Job 1 =
In the FFT discussion, what precision value l is given as typical for double precision?
Job 2 =
Reproduce the part of the FFT discussion that opens with the words containing "Knuth judged that" and closes with "Knuth erratas. :)".
--- START Text provided ---
Something that always bothers me about these explanations is they usually forget about numerical errors. You can't just abstract away multiplying coefficients as "constant time". You may as well abstract away the entire multiplication to begin with! If you take into account numerical precision, it's closer to O(n (log n)^3) [1].

[1]: http://numbers.computation.free.fr/Constants/Algorithms/fft....


The error bound cited in that article is wildly pessimistic. The latest edition of Knuth has the correct bound (because I gave it to him).


Would you mind just sharing it here...?


Short answer is that FFTs are about as well behaved as anything can possibly be, because they're rotations in C^n.

Explicit bound is in https://www.daemonology.net/papers/fft.pdf


This is why I keep coming back to HN. You read an interesting article, a little proud you understand half of it, read a question that already makes you feel like the stupidest person in the room, then read a clarifying answer by someone who probably got a Knuth reward check for correcting an errata in the art of computer programming.


Knuth judged that it wasn't an erratum, since the bound he included was correct and he never claimed it was optimal. :-/


Did he decide to include your better bound in future editions?


Yes. I believe proving the strict bound is one of the exercises now.


Thanks, not often we see Knuth erratas. :)


<pedant>You never see "erratas", since "errata" is already the plural (of "erratum").</pedant>


The ensemble of errata of multiple books are erratas… probably.


For FFT with floating-point numbers, another paper from Arnold Schönhage in 1982 [1] already gives the bound in Psi(n l) operations, where n is the number of coefficients, and l is the desired precision (typically 53 for double precision). Psi(m) is the time to multiply two integers with m digits, which is known since 2021 to be O(m log m) [2]. So the current bound is O(nl log(nl)).
--- END Text provided ---
--- START Data extract ---
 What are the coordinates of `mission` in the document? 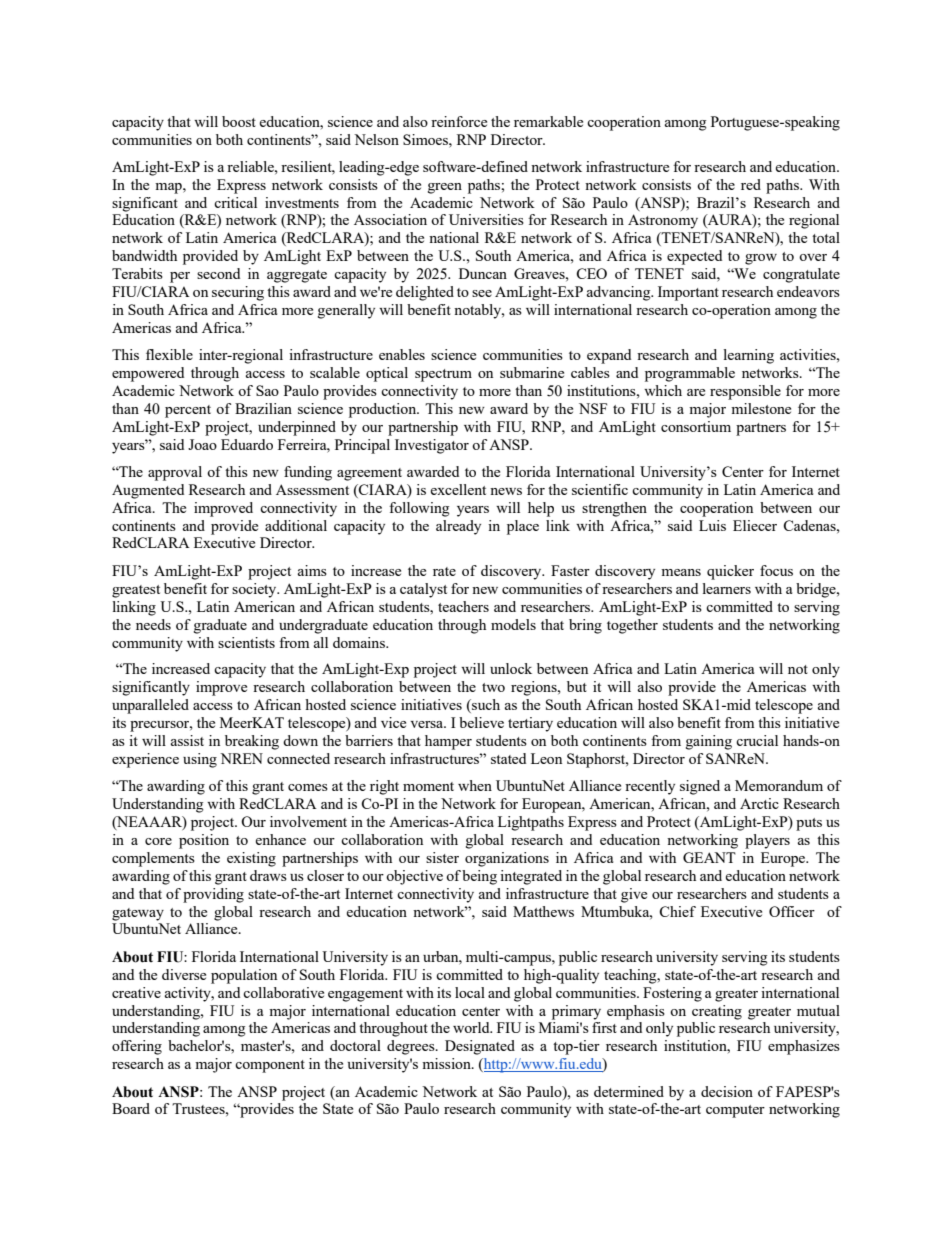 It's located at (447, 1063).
--- END Data extract ---
Exercise response 1 =
53

Exercise response 2 =
Knuth judged that it wasn't an erratum, since the bound he included was correct and he never claimed it was optimal. :-/


Did he decide to include your better bound in future editions?


Yes. I believe proving the strict bound is one of the exercises now.


Thanks, not often we see Knuth erratas. :)